At datafi, we anchored our platform on these principles. Our global security policies travel with the data, not the warehouse. We enforce access at the point of use—row, column, and cell—so an agent can compute an answer without ever seeing raw fields it isn’t entitled to. And our AI observability captures tool calls, context retrievals, and policy outcomes so teams can both trust the agent and verify the boundaries it stayed within.

A practical control catalog to start tomorrow

  • Purpose‑built service accounts per agent. Scope to a single job family (e.g., “invoice triage”), rotate automatically, and expire quickly.
  • Egress allow‑lists. Agents can only talk to named domains and internal services; everything else is a request‑for‑exception.
  • Data minimization by default. Summaries over raw, masked over clear, aggregates over details. Make the secure path the fast path.
  • Action gates. Require approvals for money movement, identity changes, credential operations, data exports, and destructive cloud ops.
  • Intent linting. Reject plans that include high‑risk verbs without corresponding business context (“why” and “who for”).
  • Memory hygiene. Distinguish between authoritative knowledge and scratch notes; periodically purge or re‑index with validation.
  • Red team harness. Continuously test with IPI payloads, tool‑elevation attempts, and semantic‑leak queries. Track fixes like you track vulns.

What to ask your vendors (and your own team)

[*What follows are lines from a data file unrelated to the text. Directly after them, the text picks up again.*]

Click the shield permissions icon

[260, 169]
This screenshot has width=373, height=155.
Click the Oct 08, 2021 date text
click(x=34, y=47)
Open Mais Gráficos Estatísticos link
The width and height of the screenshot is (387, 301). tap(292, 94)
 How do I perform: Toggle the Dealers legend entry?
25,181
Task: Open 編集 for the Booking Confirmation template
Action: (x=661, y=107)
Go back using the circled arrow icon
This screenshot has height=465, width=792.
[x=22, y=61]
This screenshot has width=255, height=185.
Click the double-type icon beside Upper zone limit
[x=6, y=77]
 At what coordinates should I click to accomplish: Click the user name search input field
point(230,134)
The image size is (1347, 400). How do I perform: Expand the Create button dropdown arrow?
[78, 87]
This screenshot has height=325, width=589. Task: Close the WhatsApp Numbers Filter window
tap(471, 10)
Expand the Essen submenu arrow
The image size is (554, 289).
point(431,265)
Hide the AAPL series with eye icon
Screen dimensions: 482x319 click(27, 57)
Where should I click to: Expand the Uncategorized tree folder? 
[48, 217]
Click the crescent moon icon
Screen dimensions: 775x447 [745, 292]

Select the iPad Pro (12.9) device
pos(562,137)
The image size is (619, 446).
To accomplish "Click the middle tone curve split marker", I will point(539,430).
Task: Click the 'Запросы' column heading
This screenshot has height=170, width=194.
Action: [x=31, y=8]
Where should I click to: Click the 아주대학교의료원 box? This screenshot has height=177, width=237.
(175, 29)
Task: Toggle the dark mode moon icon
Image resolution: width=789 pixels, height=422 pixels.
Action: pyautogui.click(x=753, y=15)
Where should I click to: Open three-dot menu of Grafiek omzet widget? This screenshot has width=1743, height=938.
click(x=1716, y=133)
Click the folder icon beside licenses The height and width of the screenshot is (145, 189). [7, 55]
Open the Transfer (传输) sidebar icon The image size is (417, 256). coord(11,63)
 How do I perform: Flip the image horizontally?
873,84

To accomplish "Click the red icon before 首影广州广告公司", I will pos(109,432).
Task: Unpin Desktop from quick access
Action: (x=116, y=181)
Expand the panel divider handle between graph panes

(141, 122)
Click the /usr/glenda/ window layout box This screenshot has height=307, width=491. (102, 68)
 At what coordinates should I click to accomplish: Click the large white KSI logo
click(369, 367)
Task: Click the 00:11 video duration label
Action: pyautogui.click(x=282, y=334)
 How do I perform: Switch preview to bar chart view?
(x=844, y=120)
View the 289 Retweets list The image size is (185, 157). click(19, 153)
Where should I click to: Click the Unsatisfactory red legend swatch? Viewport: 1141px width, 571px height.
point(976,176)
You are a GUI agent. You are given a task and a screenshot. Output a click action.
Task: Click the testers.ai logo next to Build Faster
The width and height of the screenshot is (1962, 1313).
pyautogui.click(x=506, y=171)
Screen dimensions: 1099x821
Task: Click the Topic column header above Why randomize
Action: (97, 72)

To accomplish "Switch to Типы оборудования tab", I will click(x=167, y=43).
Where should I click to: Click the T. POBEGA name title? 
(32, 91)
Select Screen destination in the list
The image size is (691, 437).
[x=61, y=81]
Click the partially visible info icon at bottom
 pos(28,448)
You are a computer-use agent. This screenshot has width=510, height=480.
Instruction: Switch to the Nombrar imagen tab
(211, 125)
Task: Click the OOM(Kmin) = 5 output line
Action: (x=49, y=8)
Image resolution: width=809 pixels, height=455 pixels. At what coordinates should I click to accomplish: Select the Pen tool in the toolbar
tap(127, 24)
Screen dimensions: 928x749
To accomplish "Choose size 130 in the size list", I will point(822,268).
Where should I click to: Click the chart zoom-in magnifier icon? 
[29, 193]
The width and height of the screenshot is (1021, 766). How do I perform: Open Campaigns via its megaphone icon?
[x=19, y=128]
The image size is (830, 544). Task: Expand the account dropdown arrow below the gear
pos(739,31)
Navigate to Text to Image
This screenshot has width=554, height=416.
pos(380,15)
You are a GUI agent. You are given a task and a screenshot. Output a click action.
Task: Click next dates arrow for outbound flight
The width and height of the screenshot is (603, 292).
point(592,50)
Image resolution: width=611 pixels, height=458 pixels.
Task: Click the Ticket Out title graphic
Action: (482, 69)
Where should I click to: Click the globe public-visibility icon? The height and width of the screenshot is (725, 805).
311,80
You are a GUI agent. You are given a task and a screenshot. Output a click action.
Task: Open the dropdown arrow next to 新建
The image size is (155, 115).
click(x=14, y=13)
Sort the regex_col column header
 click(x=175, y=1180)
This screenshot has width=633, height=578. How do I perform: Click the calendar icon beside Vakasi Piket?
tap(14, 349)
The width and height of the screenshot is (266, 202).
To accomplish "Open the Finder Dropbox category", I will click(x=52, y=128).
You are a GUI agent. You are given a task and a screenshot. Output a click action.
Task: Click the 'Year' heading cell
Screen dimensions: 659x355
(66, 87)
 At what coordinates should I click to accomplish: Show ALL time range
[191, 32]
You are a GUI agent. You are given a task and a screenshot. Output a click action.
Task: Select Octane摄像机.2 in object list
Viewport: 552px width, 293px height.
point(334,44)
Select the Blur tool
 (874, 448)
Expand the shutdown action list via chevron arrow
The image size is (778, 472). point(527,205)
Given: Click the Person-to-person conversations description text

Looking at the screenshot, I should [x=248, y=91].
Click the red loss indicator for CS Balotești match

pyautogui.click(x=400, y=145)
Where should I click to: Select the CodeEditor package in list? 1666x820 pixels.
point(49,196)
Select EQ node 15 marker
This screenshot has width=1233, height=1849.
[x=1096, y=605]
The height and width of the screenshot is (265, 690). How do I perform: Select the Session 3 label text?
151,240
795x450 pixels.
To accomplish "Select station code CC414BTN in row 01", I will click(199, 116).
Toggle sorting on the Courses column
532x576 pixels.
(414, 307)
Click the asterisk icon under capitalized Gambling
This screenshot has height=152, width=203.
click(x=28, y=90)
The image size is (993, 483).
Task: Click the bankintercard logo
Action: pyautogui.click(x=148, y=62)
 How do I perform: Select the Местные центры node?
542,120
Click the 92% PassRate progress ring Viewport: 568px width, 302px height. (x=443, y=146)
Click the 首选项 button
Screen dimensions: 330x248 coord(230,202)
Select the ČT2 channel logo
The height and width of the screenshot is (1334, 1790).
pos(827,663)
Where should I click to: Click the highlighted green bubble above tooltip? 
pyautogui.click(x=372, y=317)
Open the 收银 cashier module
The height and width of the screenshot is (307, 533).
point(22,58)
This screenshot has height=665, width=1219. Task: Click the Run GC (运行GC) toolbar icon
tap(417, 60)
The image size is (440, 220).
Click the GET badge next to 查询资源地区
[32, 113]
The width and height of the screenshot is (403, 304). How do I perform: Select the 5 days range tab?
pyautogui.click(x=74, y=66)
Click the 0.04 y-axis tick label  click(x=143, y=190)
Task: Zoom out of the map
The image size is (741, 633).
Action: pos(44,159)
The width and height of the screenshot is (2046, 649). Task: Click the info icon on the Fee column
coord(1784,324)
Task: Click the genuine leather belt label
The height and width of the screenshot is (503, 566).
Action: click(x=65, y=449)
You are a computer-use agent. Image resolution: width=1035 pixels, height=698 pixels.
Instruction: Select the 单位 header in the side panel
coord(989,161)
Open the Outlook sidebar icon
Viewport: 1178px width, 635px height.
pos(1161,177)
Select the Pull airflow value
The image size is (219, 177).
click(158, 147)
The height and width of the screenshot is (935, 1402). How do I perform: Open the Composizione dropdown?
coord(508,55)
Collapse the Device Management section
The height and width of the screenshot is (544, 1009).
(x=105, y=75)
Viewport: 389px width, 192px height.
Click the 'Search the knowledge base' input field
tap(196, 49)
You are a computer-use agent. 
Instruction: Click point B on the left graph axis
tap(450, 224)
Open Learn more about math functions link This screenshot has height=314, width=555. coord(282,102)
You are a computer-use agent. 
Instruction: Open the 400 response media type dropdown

  1. Can you show per‑step traces—prompt, context, tool I/O, and data fields touched—for the last 100 agent actions?
  2. How do you bind agent identity to purpose and restrict credentials accordingly?
  3. What happens if an agent reads a malicious web page that tells it to email out secrets?
  4. Which tools run in sandboxes, with what network rules?
  5. How are global policies enforced at the point of use, and how do you prove enforcement occurred?
  6. What are your canary and kill‑switch strategies?

The path forward

We don’t need to slow down to be safe. We need to build with the assumption that agents are powerful, fallible, and targetable. That means designing with intent‑aware least privilege, point‑of‑use data controls, rigorous tool isolation, and first‑class AI observability. The companies that treat agent security as a product requirement—not an afterthought—will ship faster and sleep better.

Autonomous agents will transform how everyone uses information at work. Let’s make sure they do it on our terms, with guardrails that respect the value of the data they touch and the trust of the people they serve.